■ DIRECTIVE ■
Pull out everything in the material below, from its first line down through the line containing "This screenshot has height=405, width=720.", and copy those lines without any change.

[MATERIAL PROVIDED Boundary: Start]

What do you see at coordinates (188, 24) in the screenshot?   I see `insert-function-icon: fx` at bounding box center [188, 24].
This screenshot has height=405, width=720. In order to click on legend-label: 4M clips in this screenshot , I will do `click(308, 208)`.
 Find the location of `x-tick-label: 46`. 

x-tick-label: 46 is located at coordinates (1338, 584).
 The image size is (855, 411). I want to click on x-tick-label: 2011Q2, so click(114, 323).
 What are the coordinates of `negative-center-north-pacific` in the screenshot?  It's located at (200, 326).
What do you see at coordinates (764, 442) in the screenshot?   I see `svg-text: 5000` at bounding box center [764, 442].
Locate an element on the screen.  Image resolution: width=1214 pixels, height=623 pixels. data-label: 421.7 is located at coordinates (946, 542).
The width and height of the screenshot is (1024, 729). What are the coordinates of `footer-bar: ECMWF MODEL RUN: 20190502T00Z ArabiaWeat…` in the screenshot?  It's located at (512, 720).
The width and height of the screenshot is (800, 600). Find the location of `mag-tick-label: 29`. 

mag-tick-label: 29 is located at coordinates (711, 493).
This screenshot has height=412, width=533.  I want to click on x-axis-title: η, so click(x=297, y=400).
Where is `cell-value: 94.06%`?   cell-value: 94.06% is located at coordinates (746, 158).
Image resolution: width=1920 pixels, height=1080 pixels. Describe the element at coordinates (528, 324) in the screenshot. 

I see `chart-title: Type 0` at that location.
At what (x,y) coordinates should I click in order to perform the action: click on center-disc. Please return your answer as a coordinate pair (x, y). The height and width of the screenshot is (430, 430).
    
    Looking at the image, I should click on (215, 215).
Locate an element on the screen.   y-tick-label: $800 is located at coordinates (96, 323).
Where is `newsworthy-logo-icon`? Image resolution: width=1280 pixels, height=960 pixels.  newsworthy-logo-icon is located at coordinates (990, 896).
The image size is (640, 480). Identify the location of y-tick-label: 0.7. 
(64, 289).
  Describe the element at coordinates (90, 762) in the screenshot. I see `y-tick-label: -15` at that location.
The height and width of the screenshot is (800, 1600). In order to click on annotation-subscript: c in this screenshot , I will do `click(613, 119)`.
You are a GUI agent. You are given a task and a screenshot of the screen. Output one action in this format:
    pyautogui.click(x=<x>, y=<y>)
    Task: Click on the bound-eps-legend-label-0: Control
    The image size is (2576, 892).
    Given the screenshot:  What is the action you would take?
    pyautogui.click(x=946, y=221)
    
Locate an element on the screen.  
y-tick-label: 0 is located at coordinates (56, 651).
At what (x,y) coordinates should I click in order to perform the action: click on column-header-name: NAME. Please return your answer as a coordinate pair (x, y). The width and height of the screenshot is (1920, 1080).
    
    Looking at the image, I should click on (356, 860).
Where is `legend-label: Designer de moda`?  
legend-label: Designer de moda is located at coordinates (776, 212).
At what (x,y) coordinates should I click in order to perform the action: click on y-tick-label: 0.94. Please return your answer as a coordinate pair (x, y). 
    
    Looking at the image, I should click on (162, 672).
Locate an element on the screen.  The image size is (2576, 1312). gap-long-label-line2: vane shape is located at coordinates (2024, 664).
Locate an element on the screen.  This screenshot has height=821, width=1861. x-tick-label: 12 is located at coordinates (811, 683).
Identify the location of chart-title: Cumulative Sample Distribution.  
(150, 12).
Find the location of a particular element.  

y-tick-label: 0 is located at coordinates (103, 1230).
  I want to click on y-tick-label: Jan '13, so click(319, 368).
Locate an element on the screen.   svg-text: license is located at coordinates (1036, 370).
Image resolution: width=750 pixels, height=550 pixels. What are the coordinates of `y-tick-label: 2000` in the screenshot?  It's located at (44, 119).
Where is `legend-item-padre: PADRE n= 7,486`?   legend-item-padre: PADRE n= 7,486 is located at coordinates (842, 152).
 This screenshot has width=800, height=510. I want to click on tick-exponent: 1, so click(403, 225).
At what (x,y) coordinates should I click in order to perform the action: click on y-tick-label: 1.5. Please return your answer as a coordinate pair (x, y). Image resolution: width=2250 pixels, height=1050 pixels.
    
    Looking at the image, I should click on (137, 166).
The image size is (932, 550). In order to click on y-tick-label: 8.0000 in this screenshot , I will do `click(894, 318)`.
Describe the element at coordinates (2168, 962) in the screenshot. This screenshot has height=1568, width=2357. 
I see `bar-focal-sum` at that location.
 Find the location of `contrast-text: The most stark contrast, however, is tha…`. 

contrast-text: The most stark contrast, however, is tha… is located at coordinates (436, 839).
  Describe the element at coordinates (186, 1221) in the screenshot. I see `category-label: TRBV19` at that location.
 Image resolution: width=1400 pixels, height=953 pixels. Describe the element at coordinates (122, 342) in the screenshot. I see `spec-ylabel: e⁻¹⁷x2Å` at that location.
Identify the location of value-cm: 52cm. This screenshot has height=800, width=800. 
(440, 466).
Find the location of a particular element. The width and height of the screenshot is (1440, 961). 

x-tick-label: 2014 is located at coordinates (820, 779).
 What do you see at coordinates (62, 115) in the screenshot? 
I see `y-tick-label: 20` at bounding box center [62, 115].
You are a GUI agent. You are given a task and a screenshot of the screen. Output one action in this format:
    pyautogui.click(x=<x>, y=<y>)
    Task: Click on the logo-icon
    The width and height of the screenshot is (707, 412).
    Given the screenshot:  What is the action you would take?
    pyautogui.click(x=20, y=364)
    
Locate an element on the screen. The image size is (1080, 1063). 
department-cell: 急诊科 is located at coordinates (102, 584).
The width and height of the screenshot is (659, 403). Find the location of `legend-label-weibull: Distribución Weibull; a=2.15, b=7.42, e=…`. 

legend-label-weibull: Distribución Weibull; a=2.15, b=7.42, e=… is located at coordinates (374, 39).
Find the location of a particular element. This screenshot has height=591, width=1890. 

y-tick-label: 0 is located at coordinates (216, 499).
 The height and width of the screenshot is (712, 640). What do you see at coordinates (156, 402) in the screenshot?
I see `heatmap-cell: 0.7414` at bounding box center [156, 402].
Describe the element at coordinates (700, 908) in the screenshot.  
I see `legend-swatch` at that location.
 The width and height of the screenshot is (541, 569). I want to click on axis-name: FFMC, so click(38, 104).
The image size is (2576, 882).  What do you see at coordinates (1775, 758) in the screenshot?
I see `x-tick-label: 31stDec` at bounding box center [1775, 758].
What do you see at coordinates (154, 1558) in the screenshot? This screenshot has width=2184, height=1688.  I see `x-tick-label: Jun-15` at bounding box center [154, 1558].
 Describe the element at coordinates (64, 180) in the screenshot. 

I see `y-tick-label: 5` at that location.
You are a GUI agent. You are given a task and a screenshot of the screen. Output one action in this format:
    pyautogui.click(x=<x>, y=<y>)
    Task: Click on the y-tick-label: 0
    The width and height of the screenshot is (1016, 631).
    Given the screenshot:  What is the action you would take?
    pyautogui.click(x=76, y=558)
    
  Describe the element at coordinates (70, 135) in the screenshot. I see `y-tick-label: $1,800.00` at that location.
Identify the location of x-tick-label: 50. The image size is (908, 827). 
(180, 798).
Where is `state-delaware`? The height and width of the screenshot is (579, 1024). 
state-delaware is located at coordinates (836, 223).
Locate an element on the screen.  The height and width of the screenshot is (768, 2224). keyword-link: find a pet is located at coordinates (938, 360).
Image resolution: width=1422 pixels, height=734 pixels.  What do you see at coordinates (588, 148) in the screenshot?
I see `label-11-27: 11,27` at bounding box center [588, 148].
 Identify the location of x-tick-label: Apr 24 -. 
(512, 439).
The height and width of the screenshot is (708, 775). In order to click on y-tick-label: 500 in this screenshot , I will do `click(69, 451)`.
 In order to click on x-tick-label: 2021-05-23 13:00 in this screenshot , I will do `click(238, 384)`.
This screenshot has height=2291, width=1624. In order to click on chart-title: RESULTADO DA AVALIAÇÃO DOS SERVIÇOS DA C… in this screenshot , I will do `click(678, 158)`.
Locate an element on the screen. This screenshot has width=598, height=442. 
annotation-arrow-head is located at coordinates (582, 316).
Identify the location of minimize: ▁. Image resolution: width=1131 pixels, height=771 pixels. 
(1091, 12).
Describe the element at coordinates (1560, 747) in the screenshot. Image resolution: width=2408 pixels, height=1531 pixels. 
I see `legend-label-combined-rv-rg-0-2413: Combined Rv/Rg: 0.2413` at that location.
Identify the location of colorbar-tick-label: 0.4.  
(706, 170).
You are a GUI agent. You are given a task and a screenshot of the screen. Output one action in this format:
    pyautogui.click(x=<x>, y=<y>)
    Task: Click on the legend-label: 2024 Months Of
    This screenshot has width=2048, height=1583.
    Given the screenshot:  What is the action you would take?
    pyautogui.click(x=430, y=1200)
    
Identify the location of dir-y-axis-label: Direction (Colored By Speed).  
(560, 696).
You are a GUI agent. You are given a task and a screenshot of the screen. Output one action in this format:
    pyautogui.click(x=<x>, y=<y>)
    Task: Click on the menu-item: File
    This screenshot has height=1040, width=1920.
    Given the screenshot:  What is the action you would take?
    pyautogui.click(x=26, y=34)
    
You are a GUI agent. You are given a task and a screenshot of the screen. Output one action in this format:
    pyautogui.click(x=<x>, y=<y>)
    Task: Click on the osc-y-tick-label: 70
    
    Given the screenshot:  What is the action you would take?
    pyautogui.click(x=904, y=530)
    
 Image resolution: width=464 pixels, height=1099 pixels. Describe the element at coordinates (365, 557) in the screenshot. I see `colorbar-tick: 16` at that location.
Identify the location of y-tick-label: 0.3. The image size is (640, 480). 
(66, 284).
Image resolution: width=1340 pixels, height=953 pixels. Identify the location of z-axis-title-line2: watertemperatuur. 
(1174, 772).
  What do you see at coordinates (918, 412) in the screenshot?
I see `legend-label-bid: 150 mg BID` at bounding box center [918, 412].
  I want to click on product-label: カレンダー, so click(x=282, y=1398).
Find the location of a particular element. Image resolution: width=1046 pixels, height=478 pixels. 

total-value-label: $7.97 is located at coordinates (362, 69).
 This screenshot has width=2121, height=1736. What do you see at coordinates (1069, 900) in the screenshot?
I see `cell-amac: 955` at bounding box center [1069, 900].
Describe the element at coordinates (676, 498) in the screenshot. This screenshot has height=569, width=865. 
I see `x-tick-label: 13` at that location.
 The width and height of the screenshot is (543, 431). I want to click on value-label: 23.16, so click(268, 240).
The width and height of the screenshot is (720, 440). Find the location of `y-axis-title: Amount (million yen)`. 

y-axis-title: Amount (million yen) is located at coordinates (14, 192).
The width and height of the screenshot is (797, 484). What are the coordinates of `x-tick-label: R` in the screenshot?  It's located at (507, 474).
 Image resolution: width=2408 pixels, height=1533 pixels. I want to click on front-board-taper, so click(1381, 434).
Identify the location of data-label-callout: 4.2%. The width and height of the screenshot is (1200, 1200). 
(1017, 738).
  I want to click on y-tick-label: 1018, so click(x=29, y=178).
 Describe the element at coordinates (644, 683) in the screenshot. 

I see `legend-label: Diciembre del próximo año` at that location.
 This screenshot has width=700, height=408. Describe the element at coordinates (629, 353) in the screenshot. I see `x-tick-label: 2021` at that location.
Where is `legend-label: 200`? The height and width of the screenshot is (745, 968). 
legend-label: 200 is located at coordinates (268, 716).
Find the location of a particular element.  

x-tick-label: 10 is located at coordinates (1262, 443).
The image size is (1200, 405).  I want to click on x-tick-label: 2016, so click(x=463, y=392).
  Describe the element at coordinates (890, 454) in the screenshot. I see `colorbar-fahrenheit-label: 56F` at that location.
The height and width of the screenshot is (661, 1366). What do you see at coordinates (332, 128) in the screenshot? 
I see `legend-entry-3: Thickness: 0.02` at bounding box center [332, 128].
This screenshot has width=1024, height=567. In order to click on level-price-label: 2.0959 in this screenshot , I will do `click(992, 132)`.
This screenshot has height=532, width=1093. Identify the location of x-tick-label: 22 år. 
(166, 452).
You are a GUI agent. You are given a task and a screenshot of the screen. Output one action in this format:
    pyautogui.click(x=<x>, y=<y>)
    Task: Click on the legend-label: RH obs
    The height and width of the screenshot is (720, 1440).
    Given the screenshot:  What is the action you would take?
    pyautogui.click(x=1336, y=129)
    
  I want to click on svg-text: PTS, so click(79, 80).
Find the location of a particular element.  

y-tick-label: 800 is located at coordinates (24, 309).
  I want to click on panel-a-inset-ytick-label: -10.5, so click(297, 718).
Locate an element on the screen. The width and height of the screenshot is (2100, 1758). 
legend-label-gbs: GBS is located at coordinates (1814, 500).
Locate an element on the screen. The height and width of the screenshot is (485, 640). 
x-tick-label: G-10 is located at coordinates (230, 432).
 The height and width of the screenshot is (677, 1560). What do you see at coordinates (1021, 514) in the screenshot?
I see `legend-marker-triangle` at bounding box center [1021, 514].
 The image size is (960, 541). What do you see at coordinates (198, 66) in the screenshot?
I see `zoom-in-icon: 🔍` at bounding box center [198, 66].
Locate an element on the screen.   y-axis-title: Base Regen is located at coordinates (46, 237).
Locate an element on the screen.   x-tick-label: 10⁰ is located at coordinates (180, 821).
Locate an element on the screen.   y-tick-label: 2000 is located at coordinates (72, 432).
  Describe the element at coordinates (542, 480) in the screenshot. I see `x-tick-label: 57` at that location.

[MATERIAL PROVIDED Boundary: End]

■ RESULT ■
What do you see at coordinates (188, 24) in the screenshot?   I see `insert-function-icon: fx` at bounding box center [188, 24].
This screenshot has height=405, width=720. In order to click on legend-label: 4M clips in this screenshot , I will do `click(308, 208)`.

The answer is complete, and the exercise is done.